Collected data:
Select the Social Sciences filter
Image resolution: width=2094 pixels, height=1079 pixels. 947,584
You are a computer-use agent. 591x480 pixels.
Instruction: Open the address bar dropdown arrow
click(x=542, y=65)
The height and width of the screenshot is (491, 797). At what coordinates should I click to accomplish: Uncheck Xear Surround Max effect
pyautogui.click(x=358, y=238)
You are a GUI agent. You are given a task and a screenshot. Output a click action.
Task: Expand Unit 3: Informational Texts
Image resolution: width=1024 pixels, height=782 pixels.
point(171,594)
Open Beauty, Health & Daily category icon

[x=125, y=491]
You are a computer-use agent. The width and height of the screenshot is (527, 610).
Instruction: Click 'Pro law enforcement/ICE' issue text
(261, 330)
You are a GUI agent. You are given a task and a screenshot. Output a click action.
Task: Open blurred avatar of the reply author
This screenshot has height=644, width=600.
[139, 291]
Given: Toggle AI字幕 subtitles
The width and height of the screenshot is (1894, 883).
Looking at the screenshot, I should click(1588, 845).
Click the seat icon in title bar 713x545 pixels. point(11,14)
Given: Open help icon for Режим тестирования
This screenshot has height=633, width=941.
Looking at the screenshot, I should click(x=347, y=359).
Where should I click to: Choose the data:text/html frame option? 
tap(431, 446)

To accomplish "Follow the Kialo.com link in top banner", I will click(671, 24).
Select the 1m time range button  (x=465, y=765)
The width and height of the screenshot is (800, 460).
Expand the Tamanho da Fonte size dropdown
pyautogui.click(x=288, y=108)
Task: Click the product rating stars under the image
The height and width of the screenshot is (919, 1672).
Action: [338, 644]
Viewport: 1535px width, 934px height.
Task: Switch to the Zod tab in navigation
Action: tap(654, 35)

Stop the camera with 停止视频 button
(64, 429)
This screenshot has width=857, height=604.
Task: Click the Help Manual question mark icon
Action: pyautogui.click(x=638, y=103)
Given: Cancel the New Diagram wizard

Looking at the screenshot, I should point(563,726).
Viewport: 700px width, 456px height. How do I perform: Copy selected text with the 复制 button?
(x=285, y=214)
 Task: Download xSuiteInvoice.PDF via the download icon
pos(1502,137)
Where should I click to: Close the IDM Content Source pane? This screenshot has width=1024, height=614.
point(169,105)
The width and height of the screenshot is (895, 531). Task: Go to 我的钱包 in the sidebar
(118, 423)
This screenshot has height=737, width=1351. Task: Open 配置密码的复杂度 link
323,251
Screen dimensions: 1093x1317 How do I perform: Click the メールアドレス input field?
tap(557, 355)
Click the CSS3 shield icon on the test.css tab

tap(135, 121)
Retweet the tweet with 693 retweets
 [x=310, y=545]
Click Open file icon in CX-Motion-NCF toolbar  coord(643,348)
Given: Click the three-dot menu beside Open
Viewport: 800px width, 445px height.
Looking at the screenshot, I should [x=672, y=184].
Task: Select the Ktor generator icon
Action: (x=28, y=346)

TASK TO CARRY OUT >>
Would you please return all lines of the data that include the word "computer"?

RESPONSE AREA >>
You are a computer-use agent. 591x480 pixels.
You are a computer-use agent. The width and height of the screenshot is (527, 610).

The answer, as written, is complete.